If the initial attraction isn’t there, I’m guessing your chance for romance is minimal.

You never know though, she may be playing hard to get. How old are the two of you?

killerkadoogen's avatar

We are both 23. There is obviously an attraction between us. I wanted to tell her how I felt for 5 years but she lived at school 100 miles away. Then one day we talked on aim and she was like come to my brothers party. Towards the end of the party she got on top of me and we started making out. More then just kissing followed but we both sorta passed out before sex. We hung out one day after that then a week later on x mas I told her how I felt.

scotsbloke's avatar

Drunk sex is pretty meaningless in general. Probably best you both passed out.
Sounds like she just wants you as a friend, the fact she made out with you suggests she MAY have feelings for you, but you’d need to know that in the cold light of day, it may be the alcohol that was talking then.
She knows how you feel, If you wait around for her to possibly come around, you may get hurt badly and, from experience; if and when she get’s another bloke, it’ll hurt.
I think you need to talk to her again, and if you have to: move on, if being her friend is’nt enough for you, cos that will hurt your friendship.
Good luck.

john65pennington's avatar

If you two have communicated with each other for those five years, then there must be something going on between you two. five years is a long time. at the party, i think you put the cart before the horse in the makeout department. or, i may be wrong, since you have been friends for so long. either way, bide your time and let her make the next move. she now knows how you feel about her. lets see what happens next.

marinelife's avatar

This is hard road that you have chosen. She is not seeing any future with you. You care about her in a “more than friends” way.

It is a recipe for heartache.

For one thing, it keeps you focused on her instead of looking for someone who cn care about you the way you care about them.

For another, you said it yourself. You get to watch or hear about her trying to find someone she likes.

Not a good course.

janbb's avatar

I’m following @Marina around today and she leaves me with little to say but “ditto.’

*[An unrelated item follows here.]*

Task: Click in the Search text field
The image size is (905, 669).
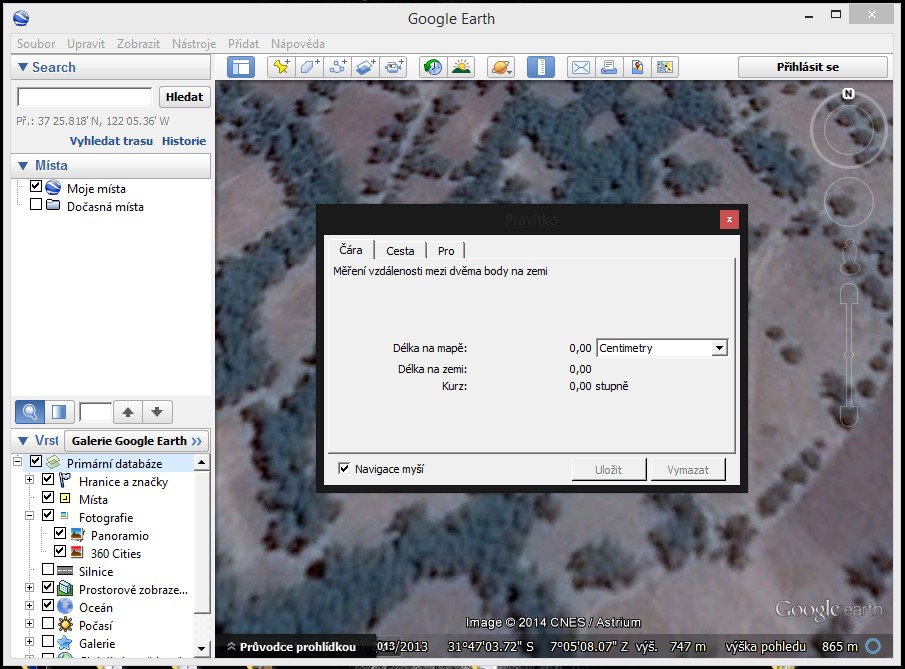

stranger_in_a_strange_land's avatar

Agree with @Marina in this. Protect your heart and bail out now while you have little of yourself invested in this.

nebule's avatar

…yep I agree…move on, refocus and tell yourself every day there is someone out there that will love you more than you could ever have imagined…and you won’t have to sit on the sidelines, beg or compromise your dignity in the process… xxx

nikipedia's avatar

She already told you what your relationship with her is, and what it is going to be: friendship. If you think something else is going to happen you are deluding yourself. Sorry.

phil196662's avatar

Focus on other dating possibilities and still keep in contact and if you meet someone tell her you monogamous, but then you never know she’s playing hard to get and wants to be Courted- the Wife was like that, I woood her for Six months before I got her crop top off Her!